![]() |
| (Foto Ilustrasi Google) |
TandaGlobalNews | Nias Selatan — Dugaan tindakan pelecehan seksual nonfisik yang melibatkan salah satu oknum Aparatur Sipil Negara (ASN) di Kabupaten Nias Selatan berinisial YL menjadi perhatian publik setelah beredarnya video yang viral di media sosial. Dugaan tersebut memicu desakan agar pemerintah daerah segera melakukan pemeriksaan dan penindakan sesuai ketentuan hukum yang berlaku.
Berdasarkan informasi yang beredar, dugaan tindakan tersebut dilakukan melalui media elektronik yang mengandung unsur seksual nonfisik. Saat dikonfirmasi oleh awak media terkait video viral tersebut, YL menyampaikan pernyataan,
“Semoga anda menjadi bagian yang bertanggung jawab yang melakukan penyebaran video privasi seseorang apabila ada yang merasa dirugikan,” serta menambahkan, “Gak tahu siapa video ini.”
Pernyataan tersebut kemudian memunculkan berbagai tanggapan dari masyarakat. Publik menilai pemerintah daerah perlu segera mengambil langkah klarifikasi dan pemeriksaan internal guna memastikan kebenaran informasi yang beredar sekaligus menjaga marwah institusi ASN.
Dalam ketentuan hukum di Indonesia, pelecehan seksual nonfisik dapat berupa tindakan verbal, nonverbal, maupun melalui media elektronik. Bentuknya meliputi komentar bernuansa seksual, isyarat atau ekspresi seksual, hingga pengiriman pesan, gambar, maupun video bermuatan seksual melalui aplikasi komunikasi atau media sosial.
Tindakan tersebut dapat dijerat melalui Undang-Undang Tindak Pidana Kekerasan Seksual atau UU TPKS. Pasal 5 UU tersebut mengatur bahwa pelaku pelecehan seksual nonfisik dapat dikenakan pidana penjara paling lama 9 bulan dan/atau denda paling banyak Rp10 juta.
Selain sanksi pidana, ASN yang terbukti melakukan pelanggaran etik maupun tindakan asusila juga dapat dikenai sanksi disiplin berdasarkan Peraturan Pemerintah Nomor 94 Tahun 2021 tentang Disiplin Pegawai Negeri Sipil.
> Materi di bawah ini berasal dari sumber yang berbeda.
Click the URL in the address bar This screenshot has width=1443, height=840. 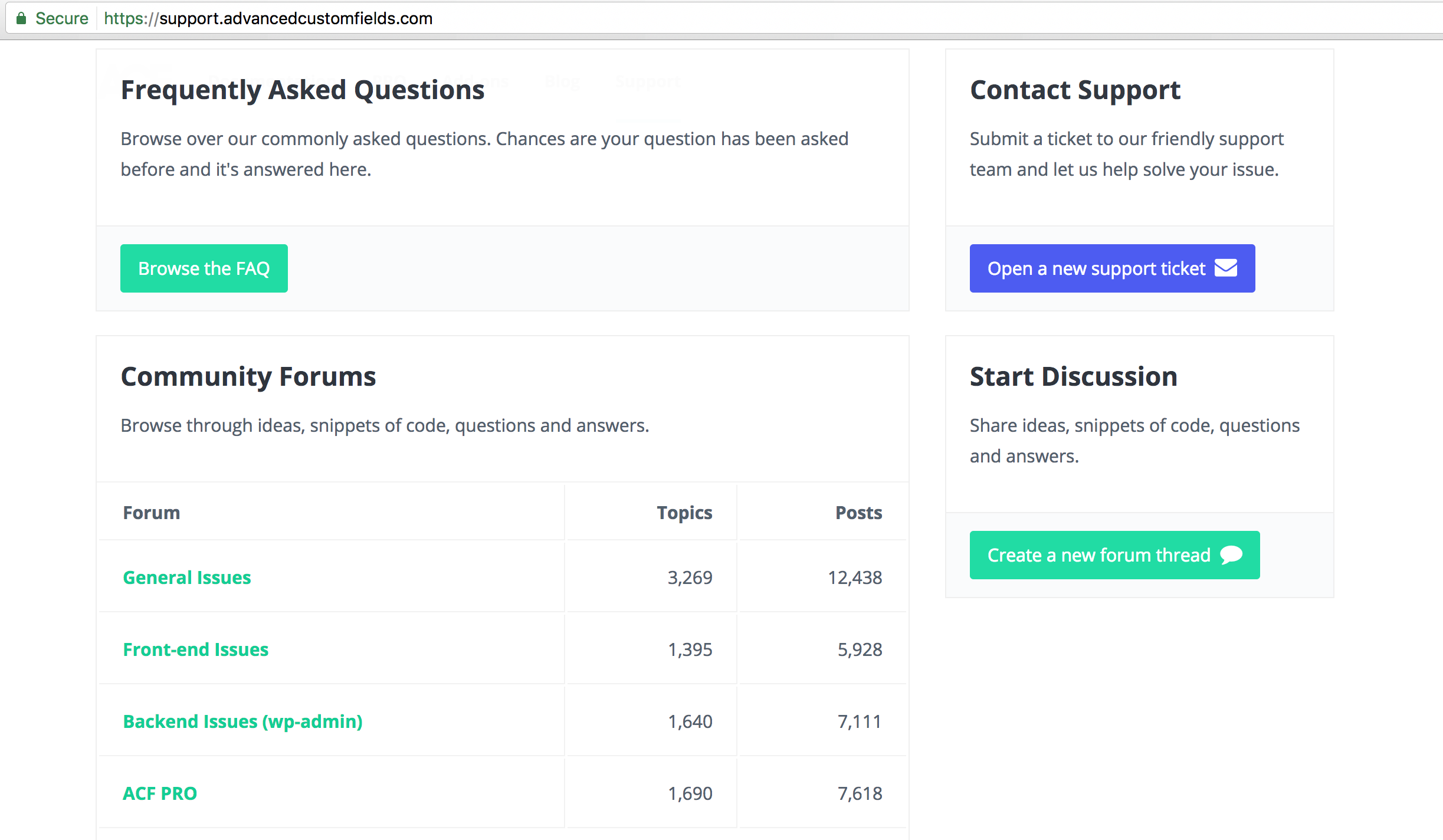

Sanksi berat dapat berupa penurunan jabatan, pembebasan dari jabatan, hingga pemberhentian dengan hormat tidak atas permintaan sendiri.
Masyarakat berharap Pemerintah Kabupaten Nias Selatan tidak tinggal diam terhadap persoalan tersebut dan segera melakukan pemeriksaan secara objektif serta transparan. Langkah tegas dinilai penting agar menjadi efek jera sekaligus peringatan bagi aparatur lainnya agar menjaga etika, moralitas, dan kehormatan profesi ASN di tengah masyarakat.